## AVAILABLE RECORDS

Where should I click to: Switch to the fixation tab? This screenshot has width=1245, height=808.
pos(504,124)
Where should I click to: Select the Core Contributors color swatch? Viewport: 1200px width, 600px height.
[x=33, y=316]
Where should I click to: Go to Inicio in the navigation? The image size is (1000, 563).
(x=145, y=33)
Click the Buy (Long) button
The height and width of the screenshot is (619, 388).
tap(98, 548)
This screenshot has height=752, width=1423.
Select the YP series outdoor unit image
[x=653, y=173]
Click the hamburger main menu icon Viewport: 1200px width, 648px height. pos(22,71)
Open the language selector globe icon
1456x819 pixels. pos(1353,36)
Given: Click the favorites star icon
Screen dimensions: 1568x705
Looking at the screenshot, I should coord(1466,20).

## WRITTEN TASK
Rewrite the material, changing each occurrence of "Click the" to "Press the" and leaving everything else untouched.

## FULL SOLUTION
Where should I click to: Switch to the fixation tab? This screenshot has width=1245, height=808.
pos(504,124)
Where should I click to: Select the Core Contributors color swatch? Viewport: 1200px width, 600px height.
[x=33, y=316]
Where should I click to: Go to Inicio in the navigation? The image size is (1000, 563).
(x=145, y=33)
Press the Buy (Long) button
The height and width of the screenshot is (619, 388).
tap(98, 548)
This screenshot has height=752, width=1423.
Select the YP series outdoor unit image
[x=653, y=173]
Press the hamburger main menu icon Viewport: 1200px width, 648px height. pos(22,71)
Open the language selector globe icon
1456x819 pixels. pos(1353,36)
Given: Press the favorites star icon
Screen dimensions: 1568x705
Looking at the screenshot, I should coord(1466,20).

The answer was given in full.